───── DATASET EXCERPTS

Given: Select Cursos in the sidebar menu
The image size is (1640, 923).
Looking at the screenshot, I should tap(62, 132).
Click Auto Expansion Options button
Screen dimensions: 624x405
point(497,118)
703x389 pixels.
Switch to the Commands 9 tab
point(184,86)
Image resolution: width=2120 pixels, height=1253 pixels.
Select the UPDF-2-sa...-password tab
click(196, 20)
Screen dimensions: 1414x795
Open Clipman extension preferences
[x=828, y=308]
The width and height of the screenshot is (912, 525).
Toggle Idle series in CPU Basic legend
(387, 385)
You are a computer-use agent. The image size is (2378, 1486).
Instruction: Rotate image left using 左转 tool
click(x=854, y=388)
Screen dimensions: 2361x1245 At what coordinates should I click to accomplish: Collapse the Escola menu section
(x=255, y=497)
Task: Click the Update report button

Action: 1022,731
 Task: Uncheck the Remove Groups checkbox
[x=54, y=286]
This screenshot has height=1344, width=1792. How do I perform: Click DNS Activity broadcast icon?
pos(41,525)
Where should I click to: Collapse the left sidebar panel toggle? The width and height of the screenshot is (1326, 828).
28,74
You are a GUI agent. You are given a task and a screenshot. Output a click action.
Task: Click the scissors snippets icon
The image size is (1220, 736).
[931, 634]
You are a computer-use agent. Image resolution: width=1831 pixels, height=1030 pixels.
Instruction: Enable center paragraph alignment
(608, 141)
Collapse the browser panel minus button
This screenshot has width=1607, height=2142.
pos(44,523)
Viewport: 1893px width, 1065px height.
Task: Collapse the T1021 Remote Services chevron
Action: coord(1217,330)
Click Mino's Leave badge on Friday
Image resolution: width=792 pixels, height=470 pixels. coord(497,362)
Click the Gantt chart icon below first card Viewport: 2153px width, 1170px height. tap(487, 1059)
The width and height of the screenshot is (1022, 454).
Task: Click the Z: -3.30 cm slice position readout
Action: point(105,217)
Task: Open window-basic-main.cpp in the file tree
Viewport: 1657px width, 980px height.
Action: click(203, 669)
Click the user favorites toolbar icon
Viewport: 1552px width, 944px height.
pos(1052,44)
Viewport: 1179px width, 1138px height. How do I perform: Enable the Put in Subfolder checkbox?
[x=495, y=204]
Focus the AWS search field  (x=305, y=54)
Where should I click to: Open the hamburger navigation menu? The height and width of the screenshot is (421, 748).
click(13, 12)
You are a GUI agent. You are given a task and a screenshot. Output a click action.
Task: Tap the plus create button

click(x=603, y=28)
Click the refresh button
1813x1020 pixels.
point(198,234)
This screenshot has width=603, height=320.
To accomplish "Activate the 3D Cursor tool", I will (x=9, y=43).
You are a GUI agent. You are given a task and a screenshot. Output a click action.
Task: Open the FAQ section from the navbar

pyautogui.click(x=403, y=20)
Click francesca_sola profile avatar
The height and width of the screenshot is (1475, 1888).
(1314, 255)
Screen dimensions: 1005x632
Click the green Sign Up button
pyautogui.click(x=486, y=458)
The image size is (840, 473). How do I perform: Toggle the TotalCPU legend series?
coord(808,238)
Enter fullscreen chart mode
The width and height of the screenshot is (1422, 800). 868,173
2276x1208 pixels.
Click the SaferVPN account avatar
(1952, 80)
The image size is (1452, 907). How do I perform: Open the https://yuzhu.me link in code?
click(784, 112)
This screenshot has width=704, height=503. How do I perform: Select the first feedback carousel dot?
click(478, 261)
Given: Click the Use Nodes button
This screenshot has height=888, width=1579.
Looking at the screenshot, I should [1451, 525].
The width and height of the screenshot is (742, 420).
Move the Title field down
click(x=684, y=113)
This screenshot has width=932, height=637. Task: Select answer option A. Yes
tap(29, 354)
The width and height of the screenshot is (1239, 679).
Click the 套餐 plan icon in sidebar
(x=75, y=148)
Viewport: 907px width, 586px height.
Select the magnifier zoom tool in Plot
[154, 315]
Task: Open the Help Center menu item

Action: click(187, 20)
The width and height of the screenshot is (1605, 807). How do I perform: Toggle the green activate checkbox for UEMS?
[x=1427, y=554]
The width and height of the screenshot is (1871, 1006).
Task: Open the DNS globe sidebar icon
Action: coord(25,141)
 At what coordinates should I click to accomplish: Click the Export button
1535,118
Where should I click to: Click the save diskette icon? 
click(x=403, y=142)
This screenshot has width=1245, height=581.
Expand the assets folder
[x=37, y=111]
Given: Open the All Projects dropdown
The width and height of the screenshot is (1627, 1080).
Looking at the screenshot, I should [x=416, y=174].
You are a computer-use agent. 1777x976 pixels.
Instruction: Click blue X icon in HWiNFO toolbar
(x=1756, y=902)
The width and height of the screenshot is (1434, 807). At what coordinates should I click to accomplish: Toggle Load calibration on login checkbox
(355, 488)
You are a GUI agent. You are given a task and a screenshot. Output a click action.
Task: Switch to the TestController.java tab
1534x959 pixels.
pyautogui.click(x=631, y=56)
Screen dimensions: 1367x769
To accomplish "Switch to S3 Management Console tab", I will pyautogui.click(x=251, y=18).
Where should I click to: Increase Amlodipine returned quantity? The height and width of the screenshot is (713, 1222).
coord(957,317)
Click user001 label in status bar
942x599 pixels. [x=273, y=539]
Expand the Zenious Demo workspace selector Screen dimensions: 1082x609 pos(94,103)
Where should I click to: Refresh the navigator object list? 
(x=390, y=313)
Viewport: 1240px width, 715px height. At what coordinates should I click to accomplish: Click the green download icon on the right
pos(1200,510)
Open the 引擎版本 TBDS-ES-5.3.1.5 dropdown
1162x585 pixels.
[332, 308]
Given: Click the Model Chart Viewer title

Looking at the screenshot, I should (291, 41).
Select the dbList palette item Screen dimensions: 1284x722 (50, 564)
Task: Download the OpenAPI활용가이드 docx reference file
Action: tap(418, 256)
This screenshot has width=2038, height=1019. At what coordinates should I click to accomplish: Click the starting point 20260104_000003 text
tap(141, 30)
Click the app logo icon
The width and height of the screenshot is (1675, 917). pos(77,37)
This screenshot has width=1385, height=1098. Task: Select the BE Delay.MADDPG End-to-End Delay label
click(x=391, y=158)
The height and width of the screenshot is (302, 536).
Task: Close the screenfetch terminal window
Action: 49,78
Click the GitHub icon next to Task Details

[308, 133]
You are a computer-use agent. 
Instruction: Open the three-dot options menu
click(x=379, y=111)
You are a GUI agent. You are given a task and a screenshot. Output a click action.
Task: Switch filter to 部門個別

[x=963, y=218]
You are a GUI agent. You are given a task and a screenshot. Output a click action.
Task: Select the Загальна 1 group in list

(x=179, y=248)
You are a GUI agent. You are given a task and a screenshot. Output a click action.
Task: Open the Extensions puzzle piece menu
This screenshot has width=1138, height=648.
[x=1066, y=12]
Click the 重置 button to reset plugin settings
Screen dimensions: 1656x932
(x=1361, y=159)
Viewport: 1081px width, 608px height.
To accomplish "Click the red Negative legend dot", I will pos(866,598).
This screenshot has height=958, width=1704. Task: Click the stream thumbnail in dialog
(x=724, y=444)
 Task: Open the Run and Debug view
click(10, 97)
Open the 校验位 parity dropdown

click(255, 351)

──────────

## ACTION ITEM
Would you copy every line of the entries in which "will" appears?

## SOLUTION
To accomplish "Activate the 3D Cursor tool", I will (x=9, y=43).
To accomplish "Switch to S3 Management Console tab", I will pyautogui.click(x=251, y=18).
To accomplish "Click the red Negative legend dot", I will pos(866,598).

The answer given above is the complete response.